Job Description :
Data Security Consultant
Naugatuck, CT
12 months
Review the security posture of 3rd parties looking to do business.
Document and provide recommendations on risks.
Will analyze information security systems, provide recommendations, and develop security measures to protect information against unauthorized modification or loss.
Evaluating and advising on the security disposition of Commercial off the shelf (COTS) products, as well as other 3rd party provided libraries and extensions.
Assist in developing and providing IT Security Training regarding secure code development practices.
Maintaining security documentation, and auditing for compliance.
Conduct the review of operational and IT processes, provide management with an assessment of risks, internal controls design and the overall effectiveness and efficiency of the processes.
Conduct testing of IT related controls and identify areas of control exceptions.
Apply knowledge of IT trends and IT systems processes to identify engagement issues and risk management issues.
Who you will work with:
Security professionals (architects, engineers, analyst, risk, compliance R&D and IT department)
All Vivint Business pillars but closely with IT department
What we’re looking for:
Required Skills
3+ years of experience delivering IT audit projects, including risk assessments, system reviews and IT controls testing.
Knowledge of secure coding concepts and common vulnerabilities.
Software testing experience is a bonus.
Experience with Linux/UNIX, iOS and Windows.
Must have good written and verbal communication skills.
Demonstrated analytical skills.
Experience in the following areas will be desirable
Training and advising developers in secure coding practices.
Understanding and ability to consult on implementing the following regulations and control frameworks (SOC) audits, ISO 27001:2013, internal and certification audits, SOX, GDPR, PCI and project-based IT compliance
Understands, identifies, evaluates and documents key risks and controls.
Develop recommendations to close identified control gaps.

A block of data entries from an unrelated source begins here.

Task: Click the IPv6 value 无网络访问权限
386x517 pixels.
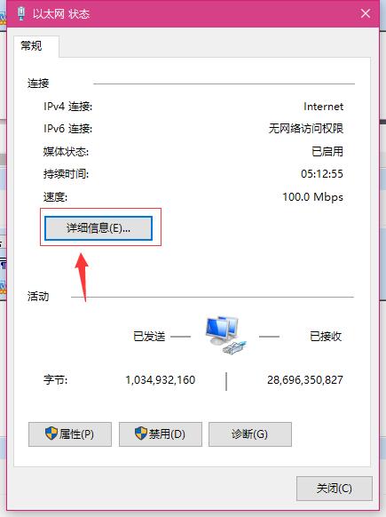Action: pyautogui.click(x=306, y=128)
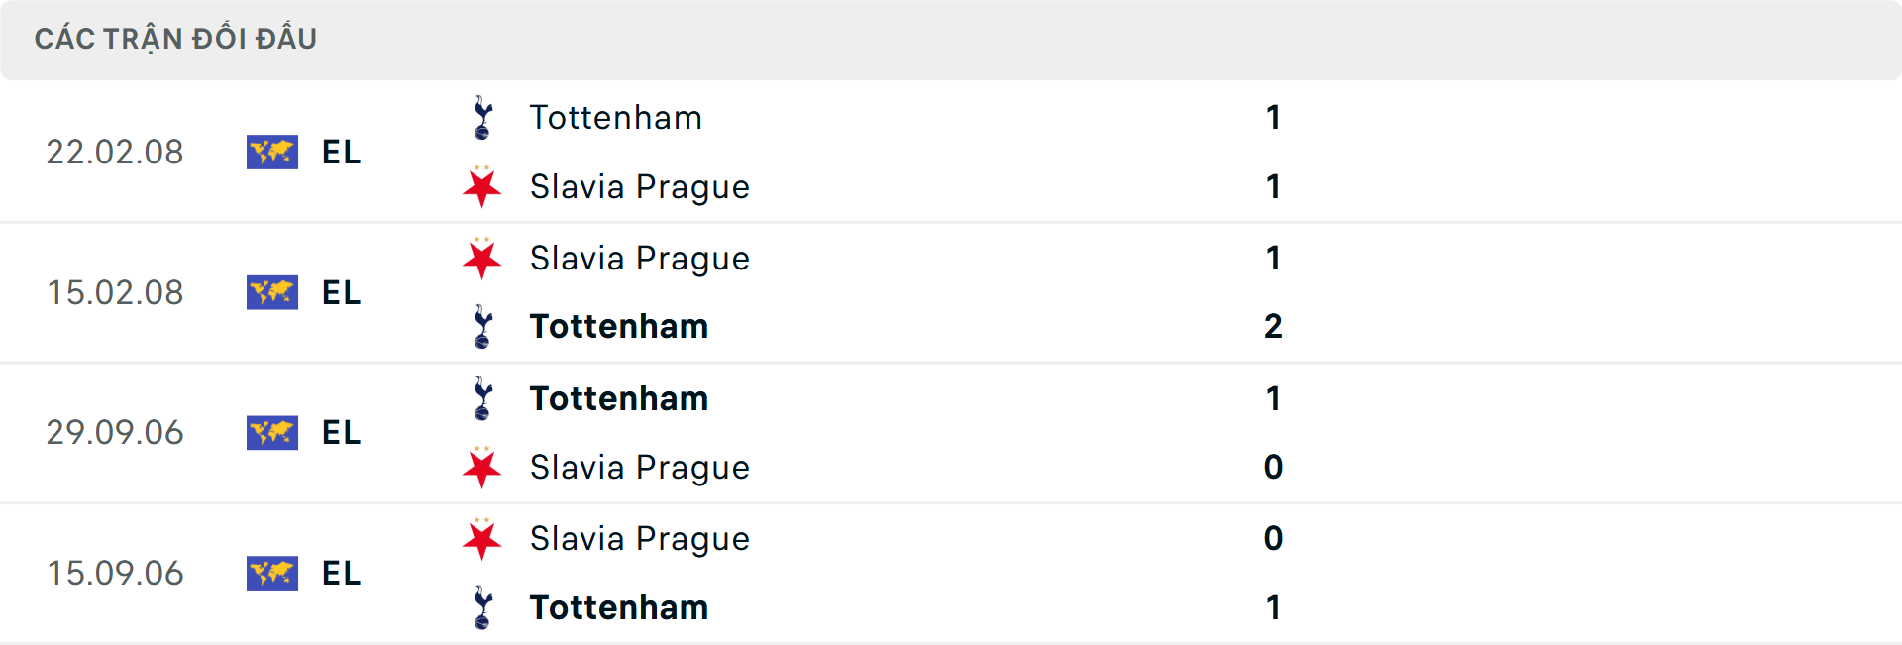Select the CÁC TRẬN ĐỐI ĐẤU header
Viewport: 1902px width, 645px height.
176,39
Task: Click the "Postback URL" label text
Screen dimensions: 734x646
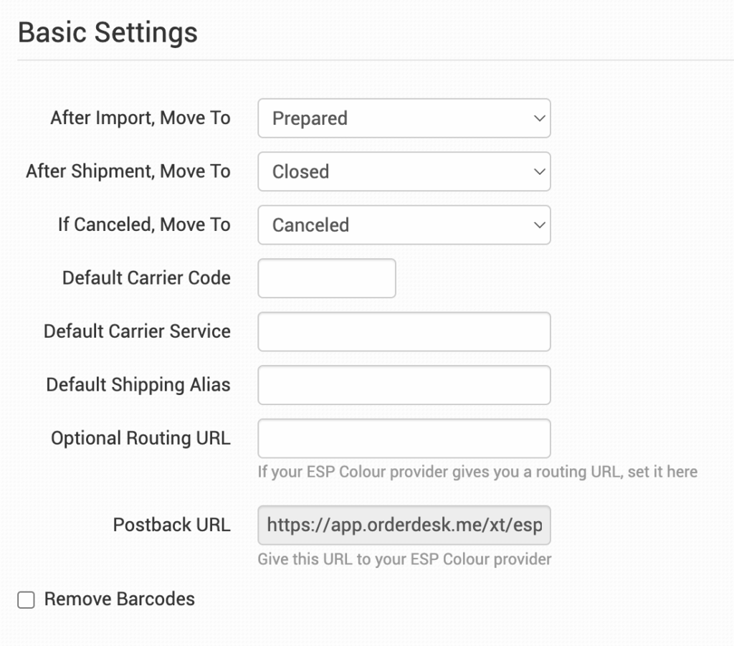Action: pos(171,526)
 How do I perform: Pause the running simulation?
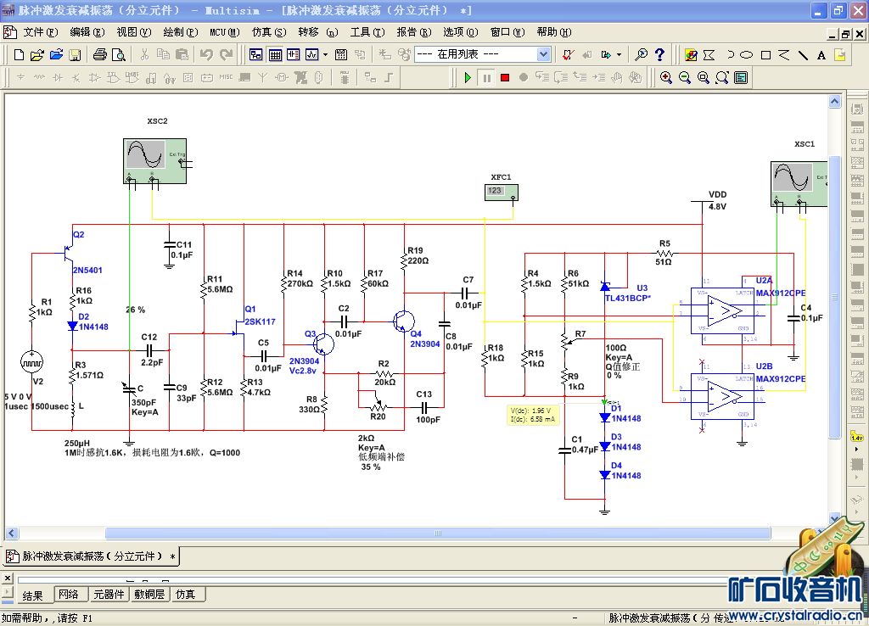point(486,77)
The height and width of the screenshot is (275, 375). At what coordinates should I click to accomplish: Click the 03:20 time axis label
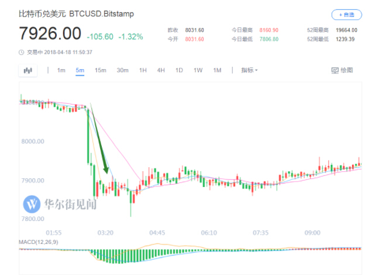[105, 232]
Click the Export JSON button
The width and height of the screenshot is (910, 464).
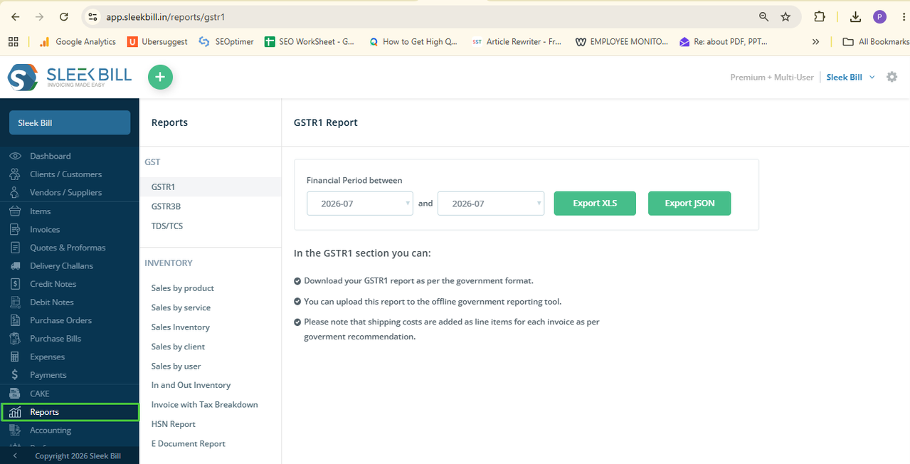689,204
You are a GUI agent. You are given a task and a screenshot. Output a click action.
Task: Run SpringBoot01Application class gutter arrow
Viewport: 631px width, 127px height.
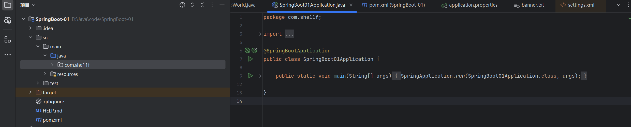250,59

BA/BS degree from an accredited college/university in Business, Information Systems Management or Computer Science (or equivalent) is required. Passing tests or certification for at least one of the following is preferred: CISA, ISO 27001 LI or LA, CISM and/or CISSP.
Ability to think analytically, communicate complex issues, and develop control recommendations.
Effective written and verbal communication; ability to present control analysis and Recommendations with clarity and professionalism.
Proven project management skills with the ability to manage multiple concurrent projects.
Assist in the overall implementation of the Company’s Compliance Management System and in the development of an overall compliance testing plan.
Assist with compliance monitoring and testing activities.
Stay abreast of federal and state regulatory changes. Report such changes to management and assist in determining appropriate responses, including the development of new testing plans.
Participate in new product development, system initiatives and other projects to ensure potential compliance related issues are adequately addressed. Make recommendations to adjust monitoring and testing plans if appropriate.
Maintain compliance related policies and procedures to ensure continued applicability and completeness.
Demonstrate an ability to adapt to any changes in the regulatory environment.
Lead the Company’s Security Assessment Program for vendors and partners.